Task objective: Please give back exactly the line with "Image resolution: width=394" and each line after it through the end of the material, leaving out the pictures.

* * *

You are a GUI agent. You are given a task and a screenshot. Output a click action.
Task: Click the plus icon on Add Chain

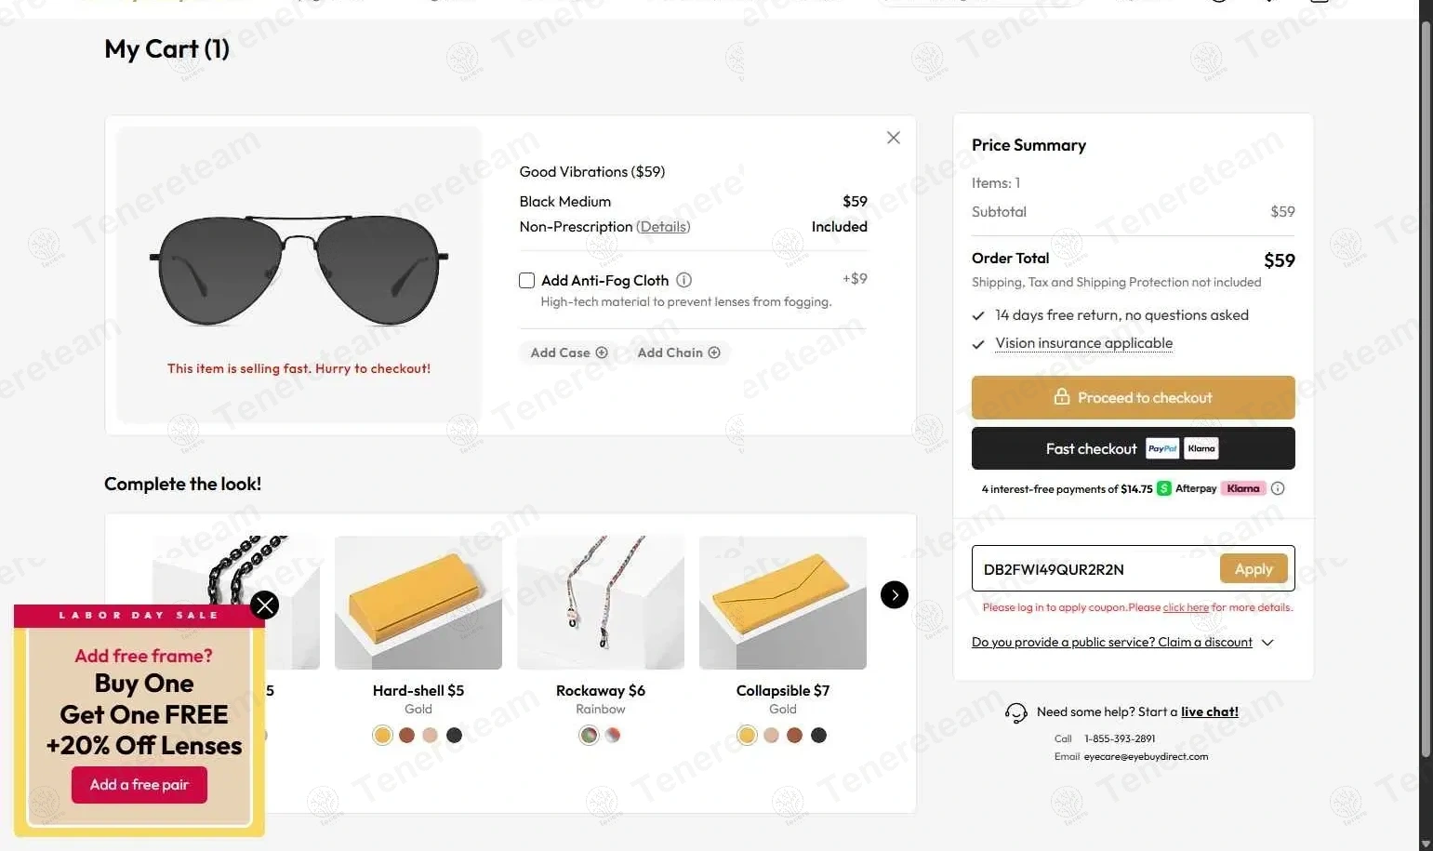click(714, 352)
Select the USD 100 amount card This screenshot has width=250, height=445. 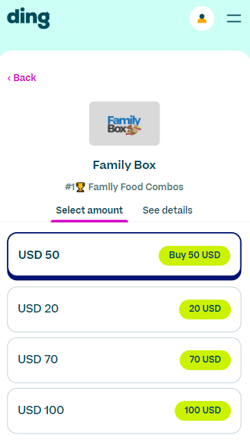(x=124, y=411)
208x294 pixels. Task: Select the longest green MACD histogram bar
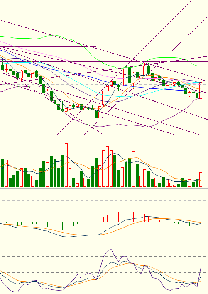point(59,226)
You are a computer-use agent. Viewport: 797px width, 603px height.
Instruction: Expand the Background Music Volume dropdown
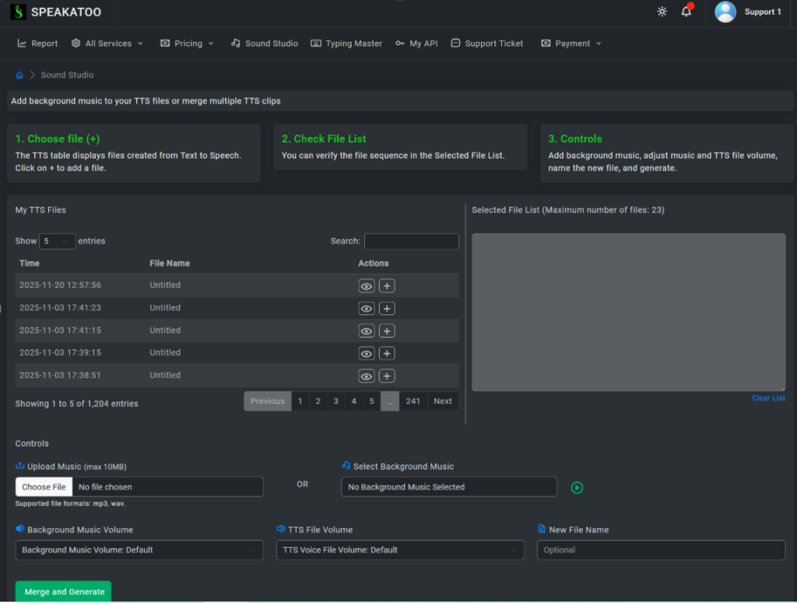(x=139, y=550)
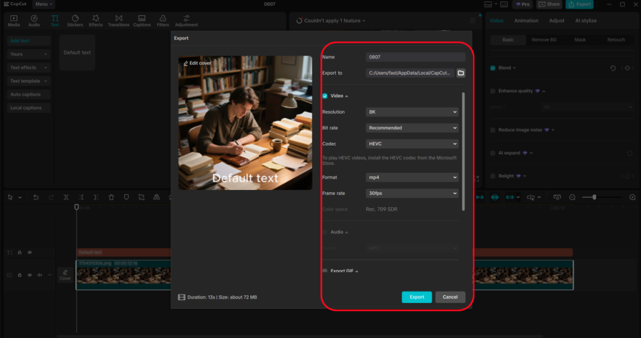Open the Frame rate dropdown showing 30fps
The height and width of the screenshot is (338, 641).
pyautogui.click(x=412, y=193)
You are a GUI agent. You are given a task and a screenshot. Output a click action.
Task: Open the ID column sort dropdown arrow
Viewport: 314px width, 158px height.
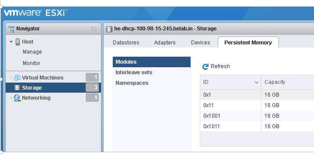click(x=256, y=83)
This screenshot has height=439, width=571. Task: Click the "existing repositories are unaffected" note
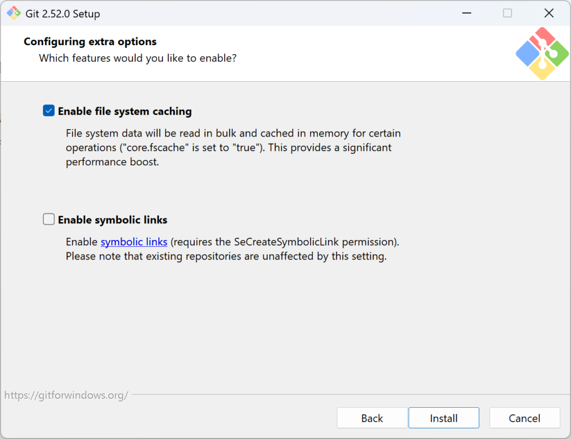[x=226, y=257]
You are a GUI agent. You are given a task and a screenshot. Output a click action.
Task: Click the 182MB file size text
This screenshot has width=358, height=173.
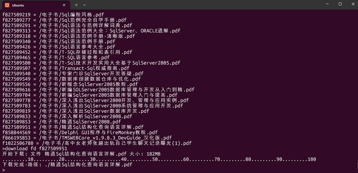[x=154, y=154]
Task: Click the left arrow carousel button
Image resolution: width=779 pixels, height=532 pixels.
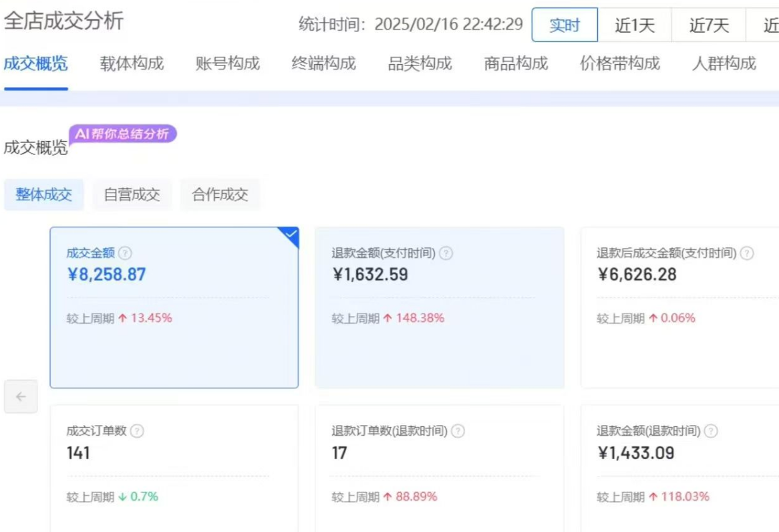Action: (21, 396)
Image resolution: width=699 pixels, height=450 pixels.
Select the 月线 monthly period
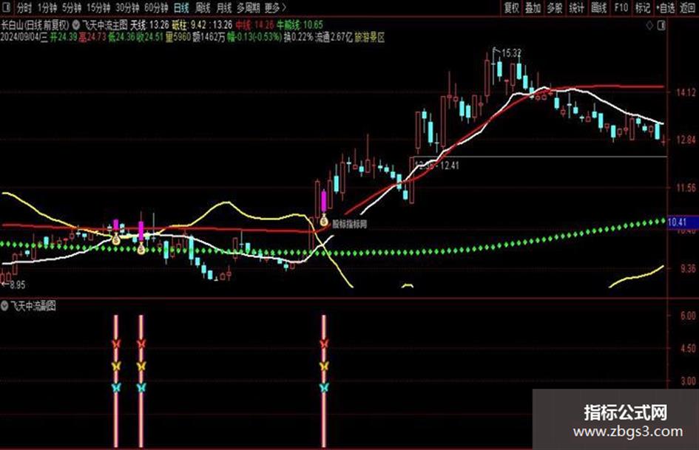pyautogui.click(x=224, y=7)
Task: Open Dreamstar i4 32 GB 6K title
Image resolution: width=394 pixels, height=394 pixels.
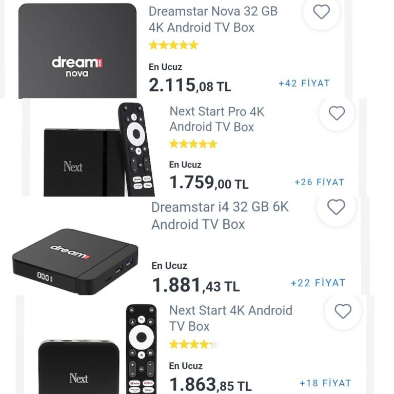Action: coord(220,215)
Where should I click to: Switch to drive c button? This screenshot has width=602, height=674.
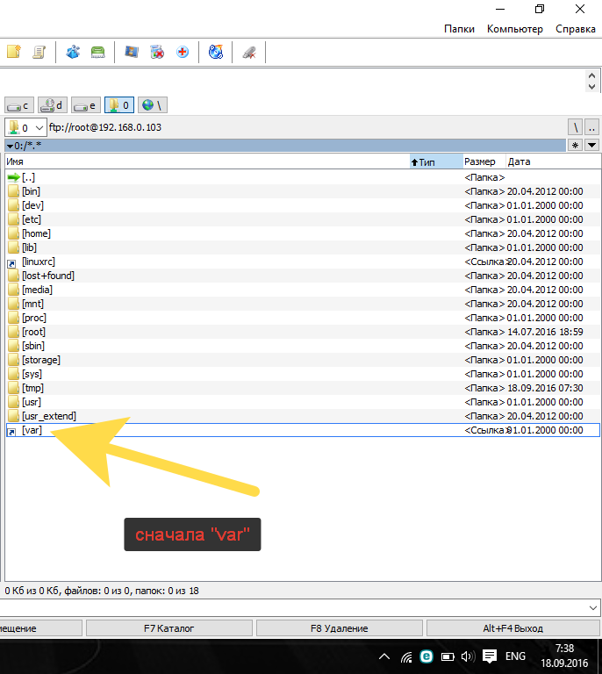click(18, 105)
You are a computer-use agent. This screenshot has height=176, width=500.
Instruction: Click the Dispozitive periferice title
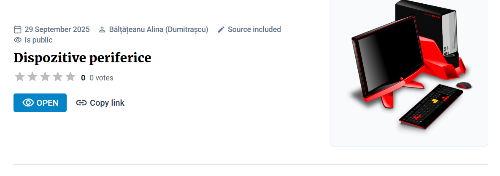point(82,58)
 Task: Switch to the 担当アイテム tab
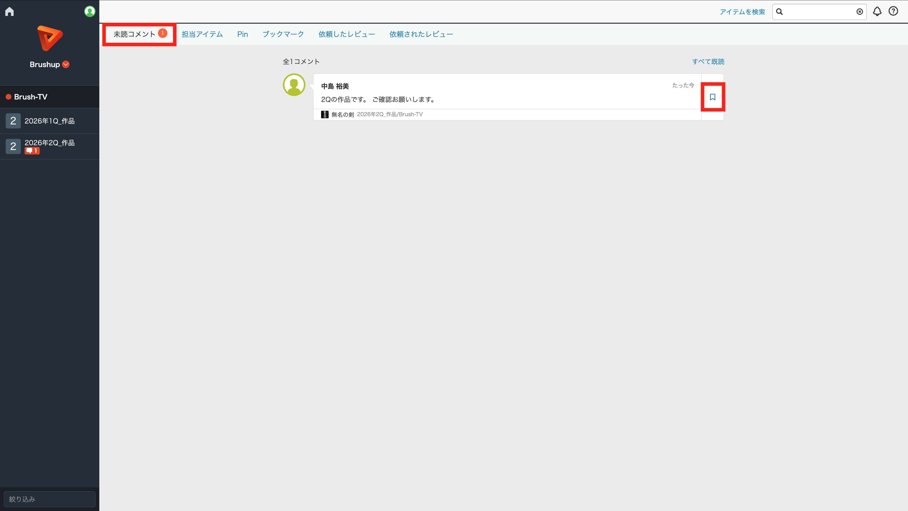[202, 34]
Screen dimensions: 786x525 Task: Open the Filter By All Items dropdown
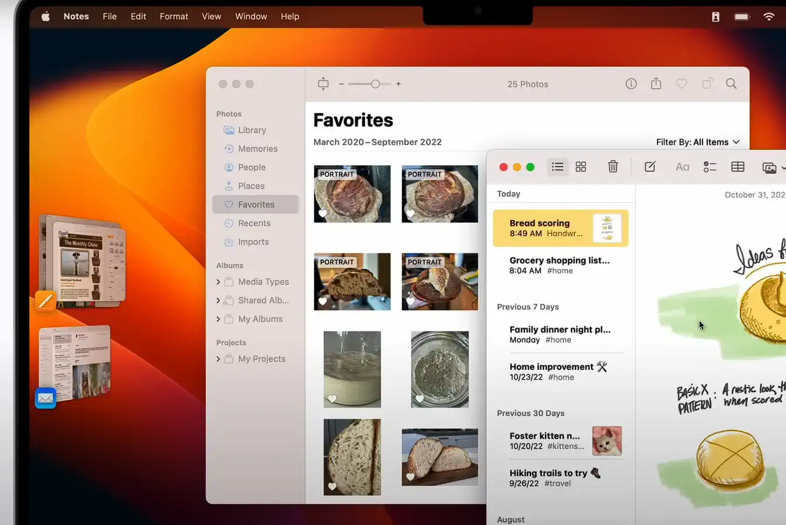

* * *

Answer for this exercise:
Image resolution: width=394 pixels, height=394 pixels.
Action: coord(220,215)
Where should I click to: Switch to drive c button? This screenshot has width=602, height=674.
click(18, 105)
You are a computer-use agent. This screenshot has height=176, width=500.
Instruction: Click the Dispozitive periferice title
point(82,58)
 Task: Switch to the 担当アイテム tab
[202, 34]
Screen dimensions: 786x525 Task: Open the Filter By All Items dropdown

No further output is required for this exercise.